Adding those together gives an overall reaction enthalpy of -101 kJ/mol, which is your answer to problem 1 (what a surprise! see how you can check the consistency of your answers to see whether you are on the right track?)

This value is the difference in enthalpy between the beginning and the and of the reaction, so the reaction curve would indeed look like a parabole (it always does) with its maximum more or less in the middle.

Ohhhh I get it!!!!
Ok so now the potential energy diagram should look like this:



Sorry for taking so long to respond...I have to draw it on my paper first, take a picture with my macbook, edit the photo, and upload on photobucket xD

Ok, now for the radical fluorination...hold on

[theanonymous]

Now, for the radical fluorination, the mechanism is identical to the chlorination, except for the F instead of the Cl of course. The values are different of course.

The problem states that you do not need to calculate the energy for the first step of the radical fluorination per se, but maybe it is illustrative that you do. You will see that the value is much different than for the chlorination, also changing the reaction enthalpy curve.

Yeah I did that in 2B after you corrected me!



Ok so the potential energy diagram for fluorination of CH4 would look like this:

[NL-bucky]

It doesn't does matter for the answer of the question, but please be aware:

The +sign in front of the value means the enthalpy after the reaction is higher than before the reaction. This means that you still have the graph reversed.

Implications (not necessary to answer the question, but gives you more insight):  You probably learned that this reaction step (the first propagation of the chlorination) is thus infavorable, and it in fact is! That does not mean that the reaction will not occur, just that the first step is endothermic. The total reaction is still exothermic, as the sign for the total reaction enthalpy is negative.

The graph for the fluorination is also reversed. The reactants are here higher in energy than the products.

We are almost there!

[NL-bucky]

What feature of the energy diagram represents the speed of the reaction?

[theanonymous]

Wait so....

the graph for chlorination - I have to reverse it?

Like this?



Fluorination:

[theanonymous]

What feature of the energy diagram represents the speed of the reaction?

The transition state!

The transition state comes much earlier in the graph for fluorination (in the reaction coordinate) than in chlorination, which means that it is faster. Is that the answer to Number 5?

[NL-bucky]

The graphs are correct!

For the answer to the final question: the transition state is important, but it is not the x-coordinate of the TS that determines the speed of the reaction...

[NL-bucky]

I am sorry, I should be off, so I will post the answers with explanations now.

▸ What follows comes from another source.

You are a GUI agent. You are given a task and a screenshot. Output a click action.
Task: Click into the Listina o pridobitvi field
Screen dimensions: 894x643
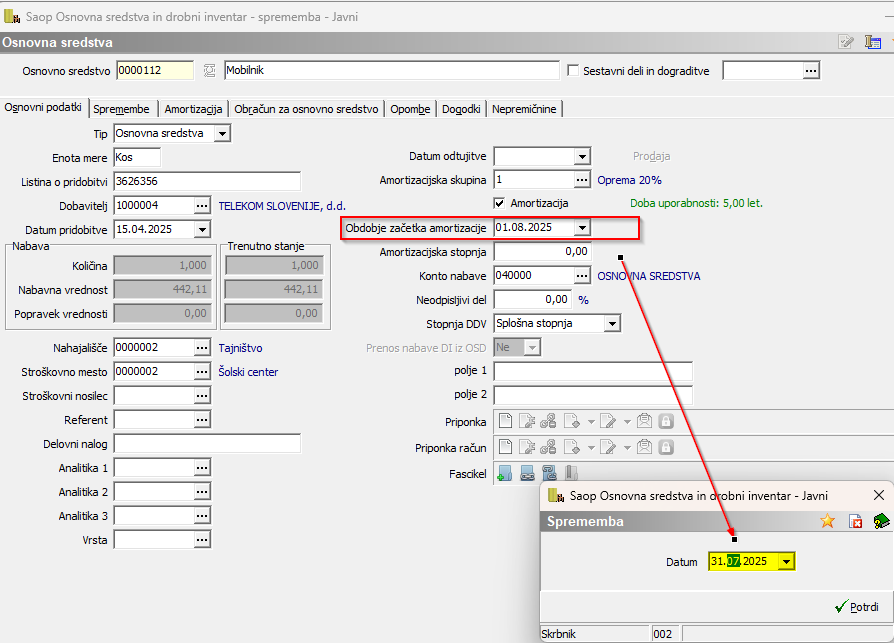point(206,181)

Indeed the y-coordinate of the transition state determines the speed of the reaction! It is called the activation energy of the reaction, and you can view it as the barrier the molecules have to overcome to become products.

A catalyst speeds up a reaction not by changing anything about the reactants or the products, but by lowering this barrier. If you would add a catalyst and then draw the graph, the reactants and products would be at the same position, yet the peak would be much lower.

Now we compare the two graphs with the Hammond postulate in hand. The chlorination has the TS more or less in the middle, so it resembles product nor reactant. The fluorination has the TS more towards the reactants. We cannot compare the two barriers quantitatively, but intuitively, which barrier should be higher?

[theanonymous]

I am sorry, I should be off, so I will post the answers with explanations now.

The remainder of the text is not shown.